Required work:
Without the pictures, set down every line of the data exactly.

Extracted data:

───

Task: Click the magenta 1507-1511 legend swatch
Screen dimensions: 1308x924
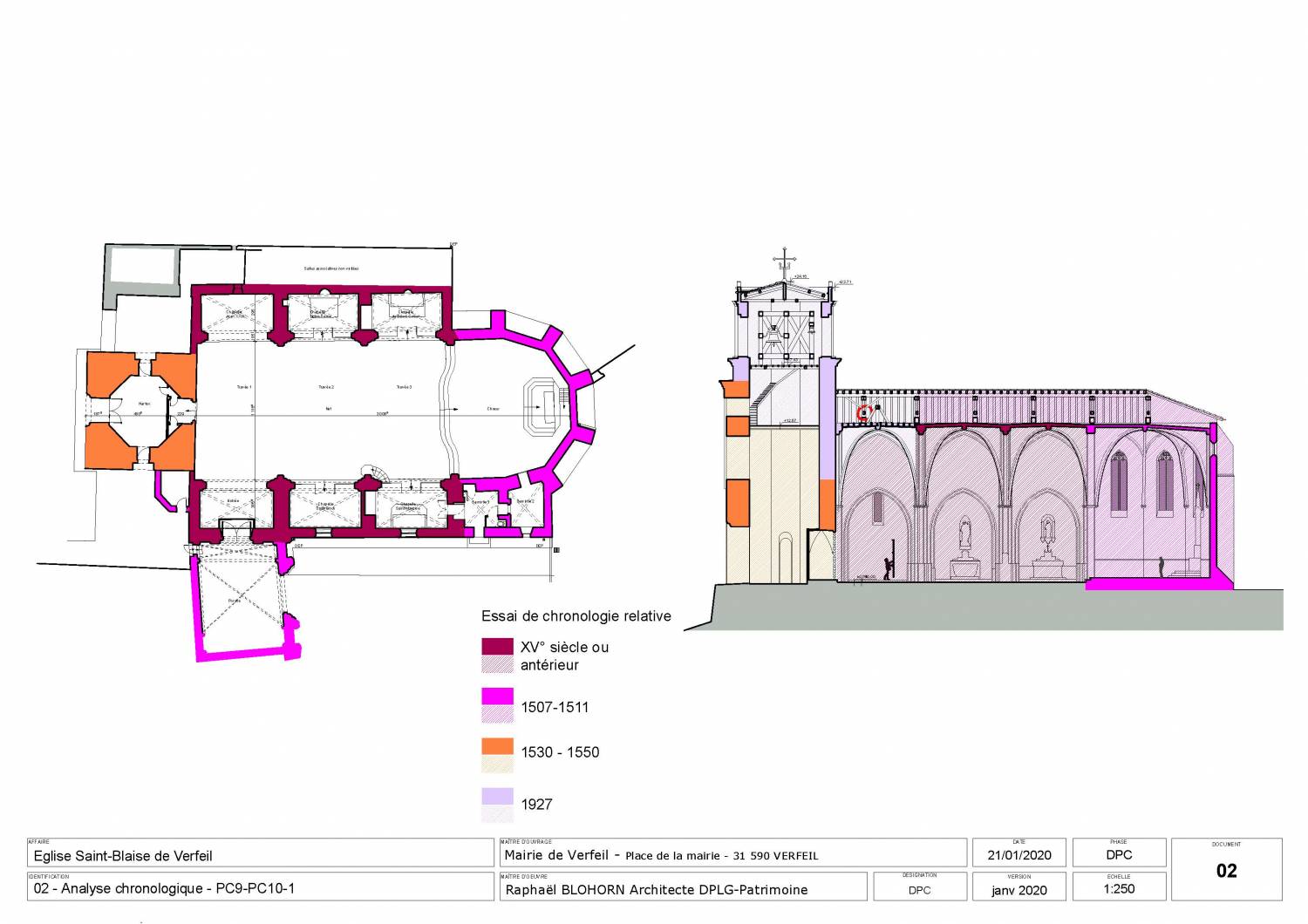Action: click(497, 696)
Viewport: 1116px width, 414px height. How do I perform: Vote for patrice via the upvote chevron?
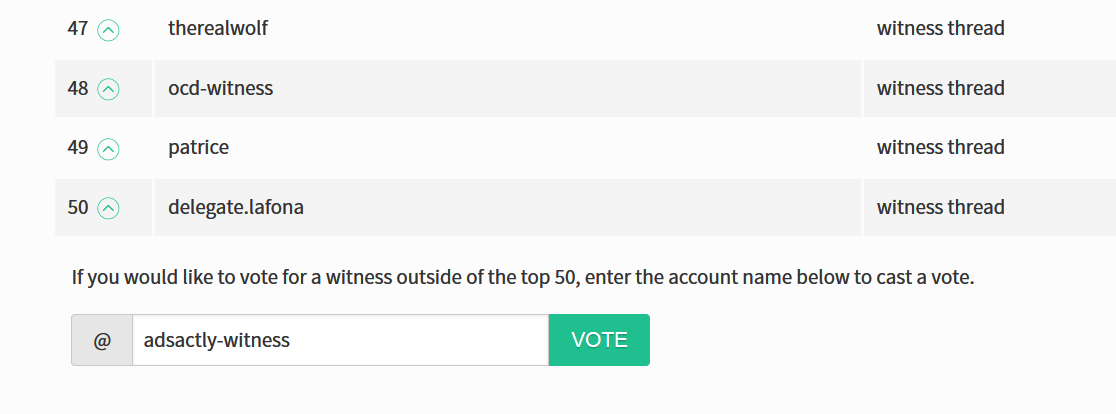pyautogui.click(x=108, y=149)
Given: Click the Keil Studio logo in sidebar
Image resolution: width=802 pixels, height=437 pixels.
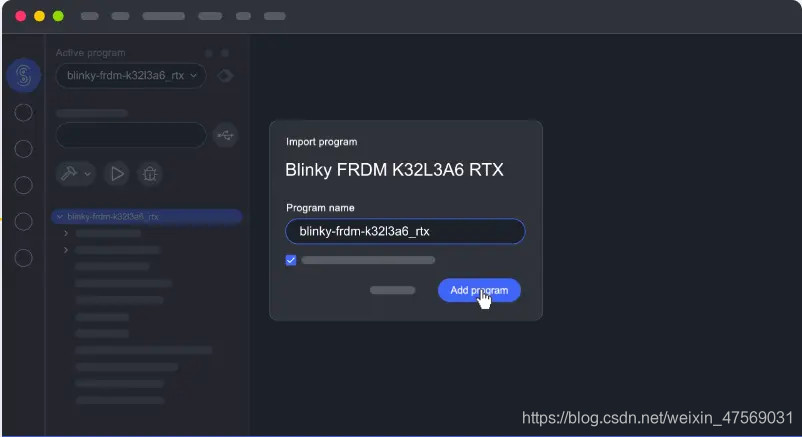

───

Exercise result:
Task: Click the magenta 1507-1511 legend swatch
Screen dimensions: 1308x924
Action: click(497, 696)
Viewport: 1116px width, 414px height. How do I perform: Vote for patrice via the upvote chevron?
pyautogui.click(x=108, y=149)
Given: Click the Keil Studio logo in sidebar
Image resolution: width=802 pixels, height=437 pixels.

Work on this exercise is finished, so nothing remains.